The strategy sounds straightforward enough. You’ve no doubt heard NFL GMs and insiders alike spout it over the last decade. Draft the best available player. That’s easier in concept than reality, especially when faced with a hole at a certain position. Luckily for Chaos fans, Andy Towers faced no such restrictions.
“I'm fortunate in that we have no glaring positional needs, so I can go after whoever I want,” Towers said last week.
He did. Last year, Towers focused his first two picks on the defensive end with Johnny Surdick (No. 6 overall) and Jack Rowlett (No. 7). This year he went in the other direction. Despite fielding the second-highest scoring offense during the 2019 regular season, the Chaos were the only team to use both picks in the 2020 college draft on that side of the ball.
In the first round, Towers took Matt Gaudet (No. 5 overall) from Yale, whose 142 career goals rank third in program history. The selection adds another scoring threat to an already deep and box-centric attack unit that featured Connor Fields, Josh Byrne and Miles Thompson last summer. They accounted for two of the flashier plays in 2019: Thompson’s behind-the-back near-side goal against Atlas in Week 2 or Fields to Byrne’s double-behind-the-back connection in Hamilton, Ontario, which is Gaudet’s hometown.
Towers’ second pick hails from less than an hour’s drive away from Hamilton and is another Ivy League product. He’s also arguably the most intriguing pick and emblematic of the challenges that the PLL head coaches faced while planning for this year’s draft.
If Jeff Teat’s status regarding his plans for next year was certain, he would have been off the board long before Towers selected him with the No. 12 pick.
“My only concern, is there enough playing time to go around?” analyst Ryan Boyle said on the broadcast after the selection.
The three-time USILA All-American and two-time captain at Cornell looked like he was poised to lead the undefeated Big Red (5-0) to a playoff run before the season was canceled due to the COVID-19 pandemic.
“We really have an appreciation for dodgers, and not necessarily passers and finishers in the Americanized Division I game,” Towers said in an interview earlier this spring. “I think because of that, Jeff Teat isn't adequately appreciated. Look at the success he had at the World Games when he played with guys that could consistently break down their defenders with quickness and acceleration. He was an All-World attackman at 20 years old. That shows you just how dominant he is. I would almost be willing to say that he is more dominant at what he does well than what anybody else [in the college game] is dominant at what they do well.”
Unlike Princeton and Yale, Cornell has not announced officially whether the university will allow 2020 seniors to take advantage of the NCAA’s eligibility relief.
The pick also poses an added risk because if a player drafted decides to return to school, he would re-enter the draft pool for 2021. With the wealth of options already at his disposal, Towers sounded as comfortable with the decision as Fields looks when he throws a behind-the-back pass.
“Someone that is as talented as Jeff is worth the risk,” Towers said on the broadcast.
The Chaos were not the only team to add depth to an area of strength.
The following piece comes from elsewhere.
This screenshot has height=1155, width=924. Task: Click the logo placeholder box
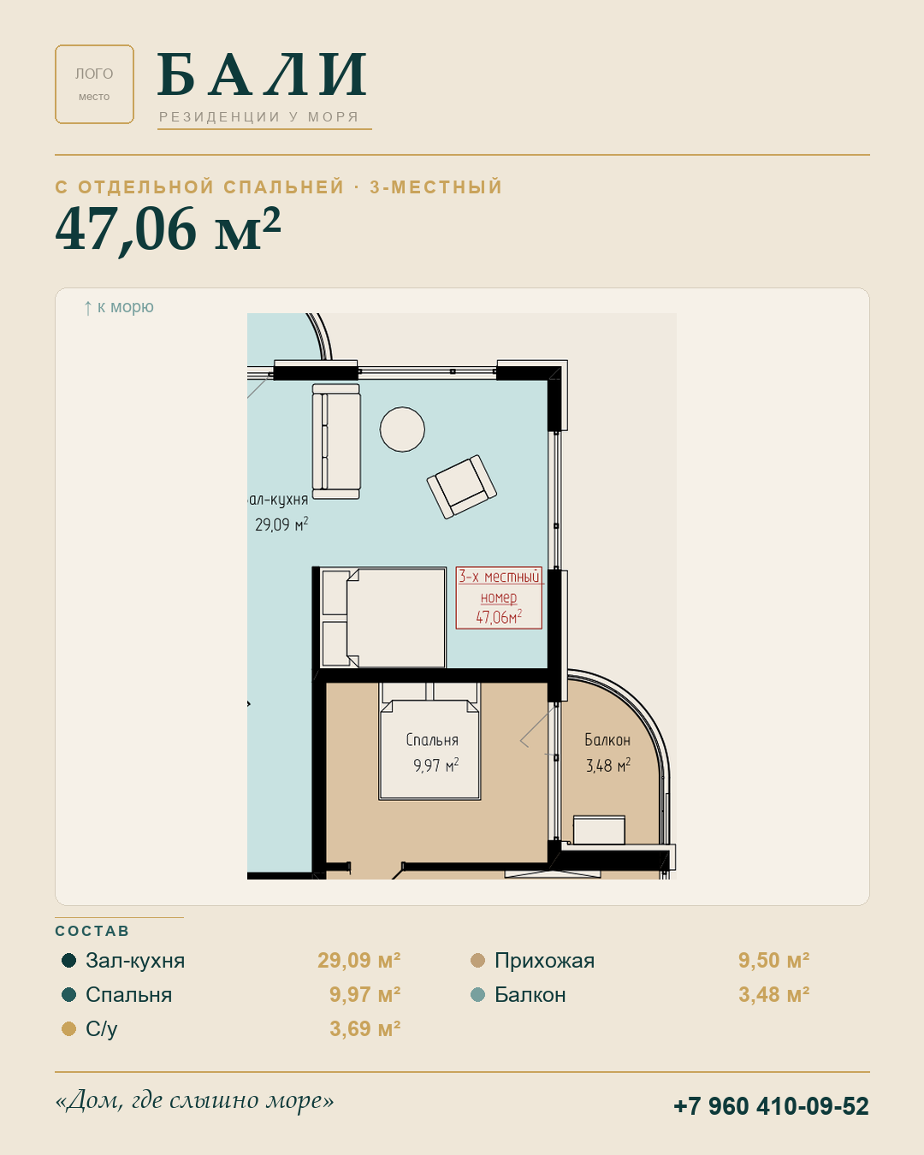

The Whipsnakes bolstered the league’s second-stingiest defense in 2019 by adding Sean New (No. 7 overall) out of Holy Cross and short stick defensive midfielder Matt Hubler (No. 14) from Johns Hopkins.
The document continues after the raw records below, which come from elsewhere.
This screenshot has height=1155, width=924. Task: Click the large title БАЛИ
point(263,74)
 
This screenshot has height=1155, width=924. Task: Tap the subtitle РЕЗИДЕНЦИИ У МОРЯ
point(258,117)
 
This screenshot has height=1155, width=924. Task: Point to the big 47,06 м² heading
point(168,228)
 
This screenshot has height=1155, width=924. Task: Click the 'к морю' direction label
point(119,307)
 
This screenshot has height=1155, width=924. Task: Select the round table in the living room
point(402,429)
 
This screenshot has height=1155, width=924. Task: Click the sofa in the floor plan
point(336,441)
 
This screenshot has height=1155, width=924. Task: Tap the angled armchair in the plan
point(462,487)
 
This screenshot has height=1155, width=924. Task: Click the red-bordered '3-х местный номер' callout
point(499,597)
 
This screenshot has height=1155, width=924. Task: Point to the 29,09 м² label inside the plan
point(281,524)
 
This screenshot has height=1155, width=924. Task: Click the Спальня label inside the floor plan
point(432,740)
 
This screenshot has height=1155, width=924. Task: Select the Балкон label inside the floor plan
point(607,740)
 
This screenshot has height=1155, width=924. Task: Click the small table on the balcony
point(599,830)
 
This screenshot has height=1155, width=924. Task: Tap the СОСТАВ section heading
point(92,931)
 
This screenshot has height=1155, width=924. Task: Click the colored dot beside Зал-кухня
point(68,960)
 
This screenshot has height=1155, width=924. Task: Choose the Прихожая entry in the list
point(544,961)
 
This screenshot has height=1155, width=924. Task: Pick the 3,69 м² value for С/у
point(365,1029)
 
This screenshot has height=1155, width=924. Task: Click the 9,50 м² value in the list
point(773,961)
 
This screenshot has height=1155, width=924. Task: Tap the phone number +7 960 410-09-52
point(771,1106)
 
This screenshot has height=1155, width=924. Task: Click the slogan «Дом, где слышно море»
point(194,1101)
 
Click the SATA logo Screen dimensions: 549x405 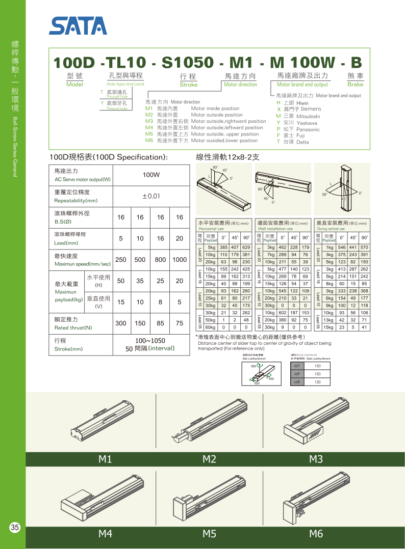click(x=78, y=25)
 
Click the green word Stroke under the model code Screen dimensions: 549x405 click(x=188, y=85)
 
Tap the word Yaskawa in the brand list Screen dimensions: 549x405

“There are some special positions that you need to have additional depth for something like this,” Stagnitta said last week, referring to the fanless and fully quarantined PLL Championship Series that will include 20 games in 16 days in lieu of the league’s regular touring model. “We're evaluating where we feel like it's important that we have extra quality of depth that maybe we wouldn't have if it's just a regular one game a week.”
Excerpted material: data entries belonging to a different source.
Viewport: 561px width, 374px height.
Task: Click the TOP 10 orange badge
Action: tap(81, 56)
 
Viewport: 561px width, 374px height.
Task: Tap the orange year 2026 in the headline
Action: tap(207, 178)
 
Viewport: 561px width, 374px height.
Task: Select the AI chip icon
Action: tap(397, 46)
Despite selecting Charlie Cipriano fourth in the expansion draft and signing two goalies (Tate Boyce and Reed Junkin) from the player pool in March, Waterdogs head coach Andy Copelan added another goalie when he took Matt DeLuca (No. 8 overall) from Delaware with the first pick in the second round.
“It's going to be a long, grueling three weeks,” Copelan said last week. “So you need to be very strategic with how you assemble that roster.”